Saukko v. Leksen

282 Minn. 91 | Minn. | 1968

Peterson, Justice.

Plaintiffs claim that defendant was negligent and that such negligence was the proximate cause of an automobile collision resulting in personal injury to each plaintiff. A jury, however, found that defendant was not negligent. Plaintiffs appeal from an order denying their post-trial motion for judgment notwithstanding that verdict or for a new trial.

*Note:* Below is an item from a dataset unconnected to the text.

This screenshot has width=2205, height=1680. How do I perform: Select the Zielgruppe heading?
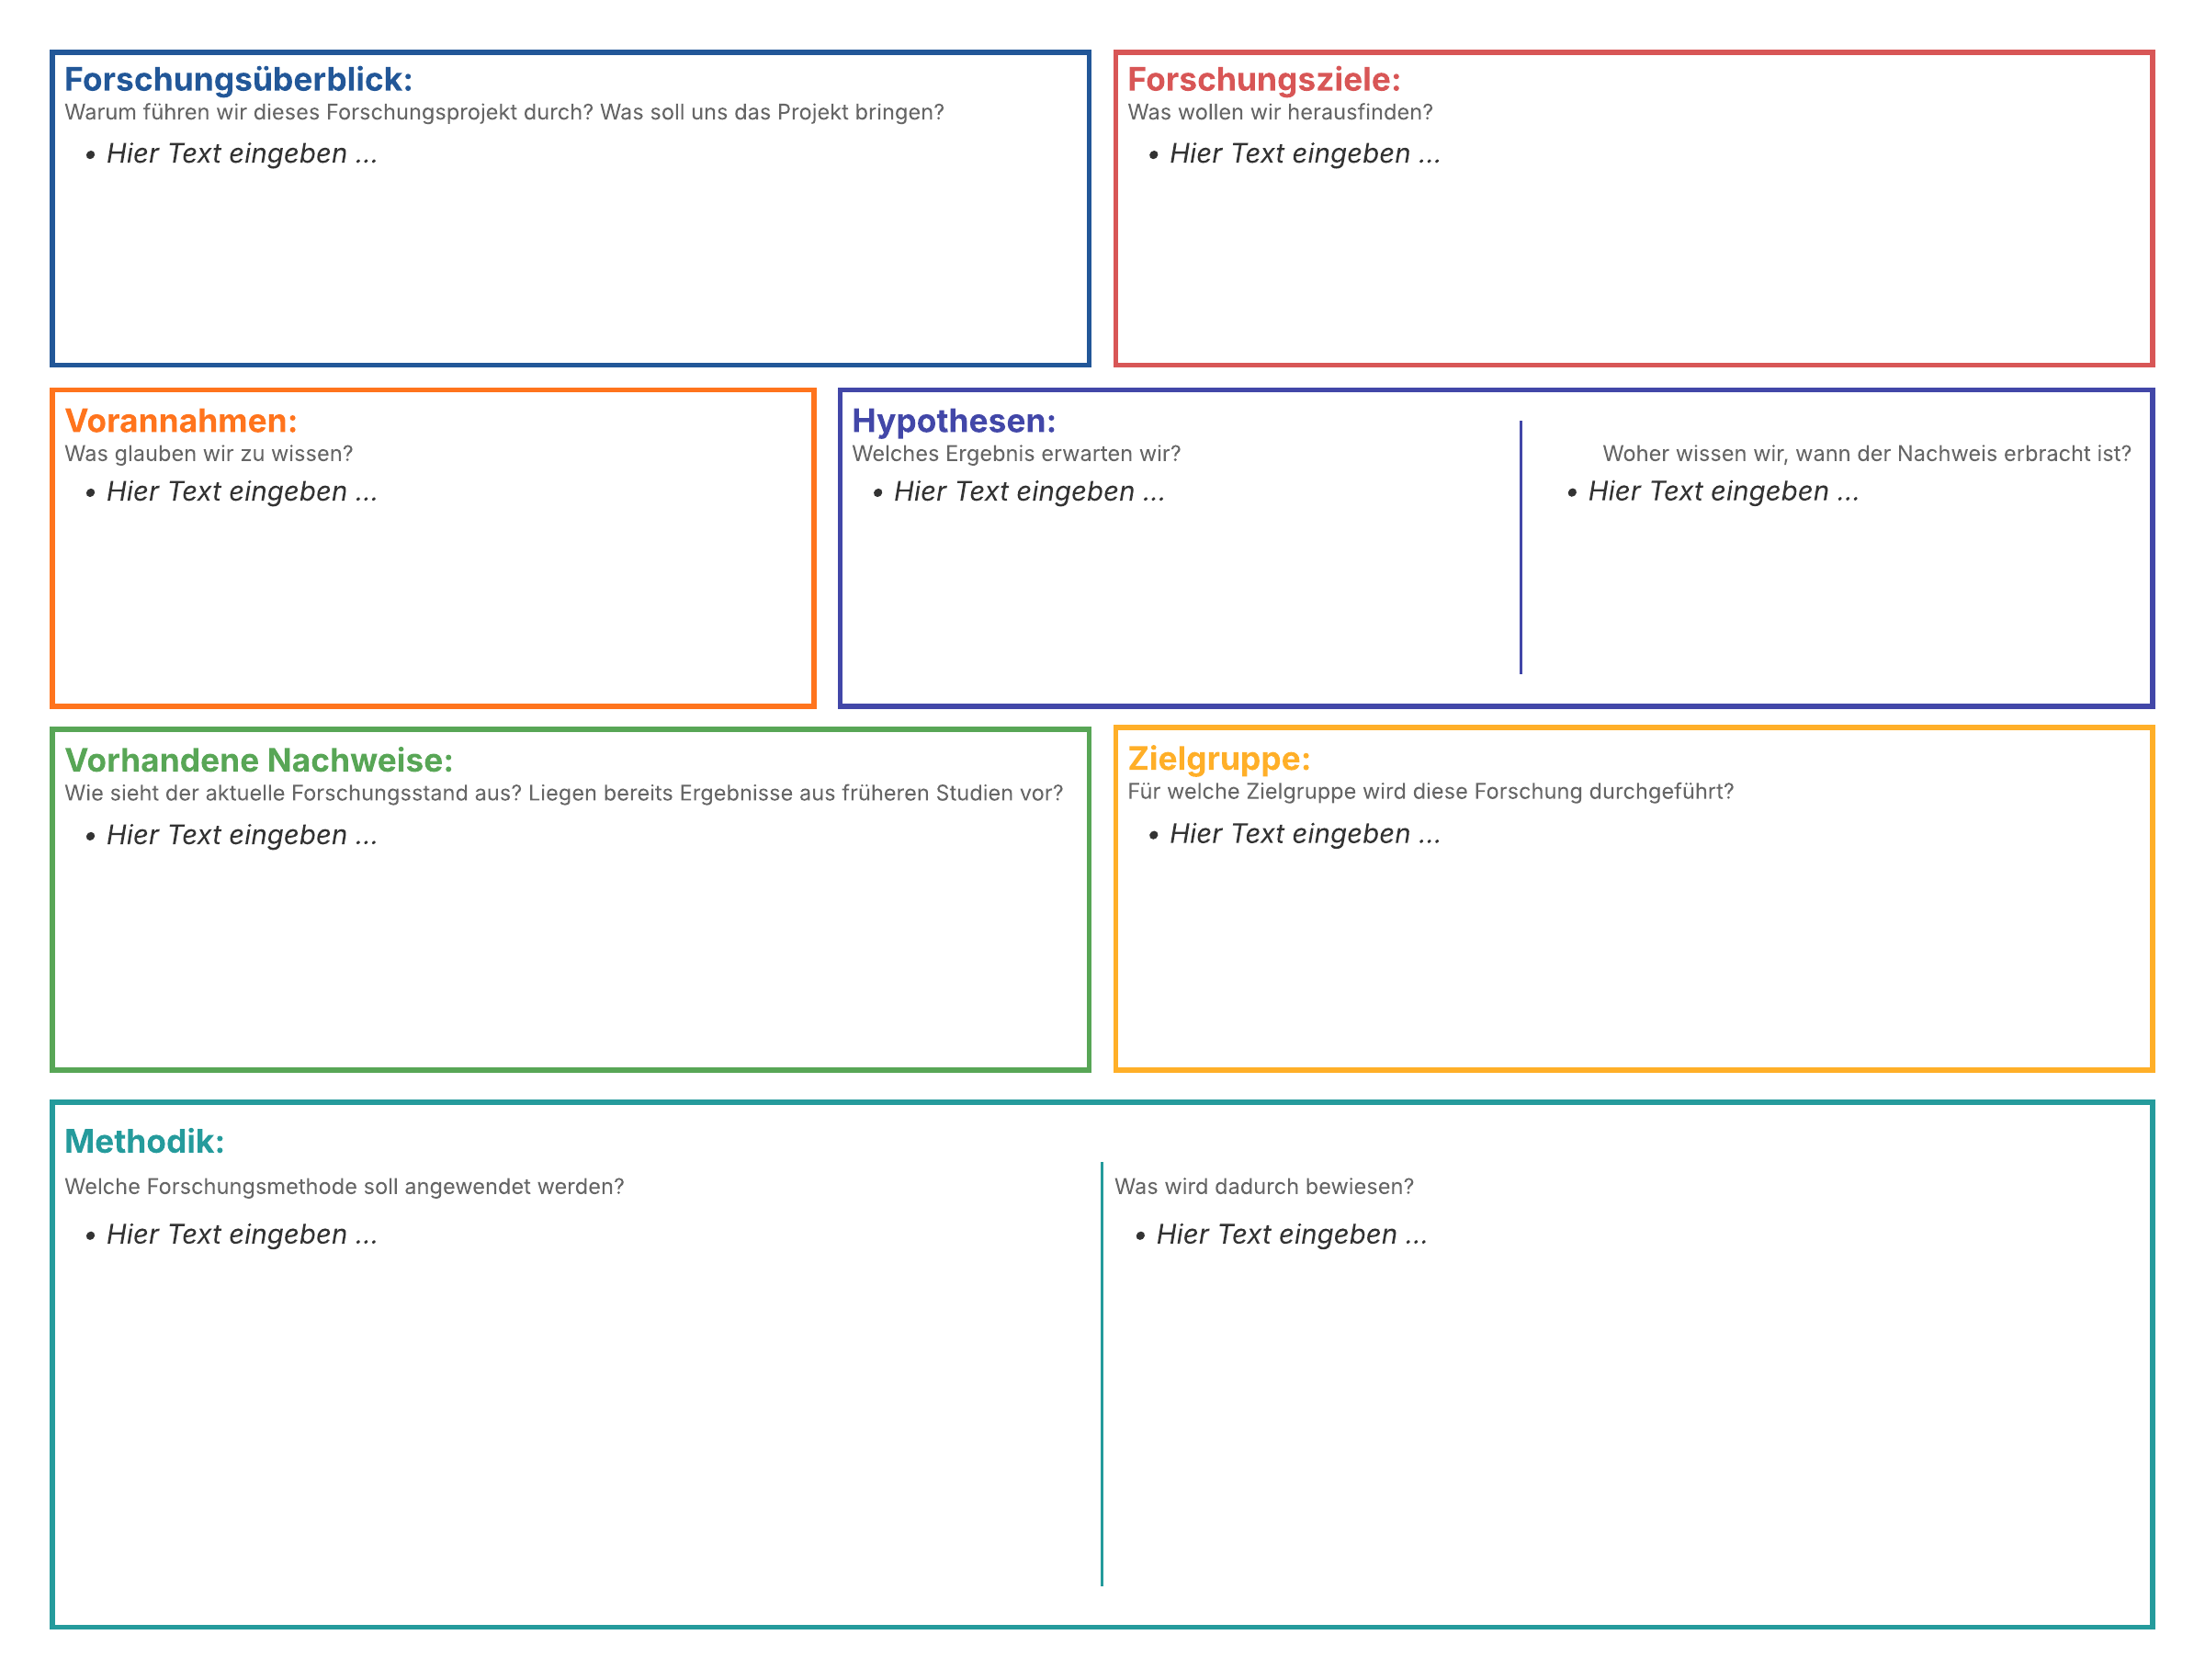click(1218, 759)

Plaintiffs’ principal claim is that defendant was negligent as a matter of law. Plaintiff John Saukko was driving his automobile in a westerly direction on U. S. Highway No. 2 in Itasca County, near the village of Warba. His automobile was followed at a close interval by a pickup truck camper. Defendant, George Leksen, driving in the same direction, approached the rear of the camper vehicle in a no-passing zone. Because of the intervening camper, neither of the Saukkos saw the Leksen automobile, and he did not see them. The collision occurred when the Leksen automobile, in the act of passing the camper vehicle at the end of the no-passing zone, struck the Saukko vehicle as it was turning left into a private gravel driveway on the left side of the open highway.

The highway consisted of two lanes, 12 feet wide, with tarvia shoulders, 8 feet wide. Preparatory to making a left-hand turn, as the jury could find, plaintiff John Saukko, aware that the camper vehicle was only three or four car lengths behind him, reduced his speed to about 6 or 7 miles per hour and moved to the extreme right of the highway. De*93fendant, passing at a speed of 50 to 55 miles per hour, came abreast of the camper vehicle and for the first time could see approximately 2 feet into the right-hand lane; he could see that the Saukko automobile was not next to the centerline. At that approximate moment, the Saukko automobile angled into the left-hand lane, toward the gravel driveway. Defendant swerved and braked, laying down approximately 44 yards of skid marks, but could not then avoid striking the Saukko automobile, which was directly in his path.

Whether defendant was negligent was in these circumstances clearly an issue of fact for the jury to decide. It is not merely a question of defendant’s duty to observe vehicles immediately in front of the passed vehicle; rather, the jury had to determine whether defendant was under a duty to observe a vehicle on the right-hand side of the highway and to anticipate that a vehicle not in proximity to the centerline might turn left into a driveway on the left side. We cannot hold that his not doing so was negligence as a matter of law.

We have studied the several instructions of the trial court challenged by plaintiffs. The more ambiguous instructions related to the issue of plaintiff John Saukko’s contributory negligence,1 which would not be attributable to plaintiff Jennie Saukko. Implicit in the jury verdict, however, is the finding that defendant was not negligent, so defects in the court’s instructions as to contributory negligence, if any, were without prejudice.

Affirmed.

The court instructed, for example: “There is no obligation or legal duty for the driver of a motor vehicle intending to turn left from a public highway onto a private driveway to drive his vehicle on the right shoulder of the road, so as to allow the following vehicle or vehicles to pass before making his left turn, unless a reasonable driver under all circumstances of a particular situation would or should have done so.” The instruction was requested by plaintiffs themselves, except that the italicized language was inserted by the court. Defendant, however, did not contend that plaintiff John Saukko had a duty to move to the right-hand side of the road but contended only that, as a matter of fact, plaintiff John Saukko had actually done so.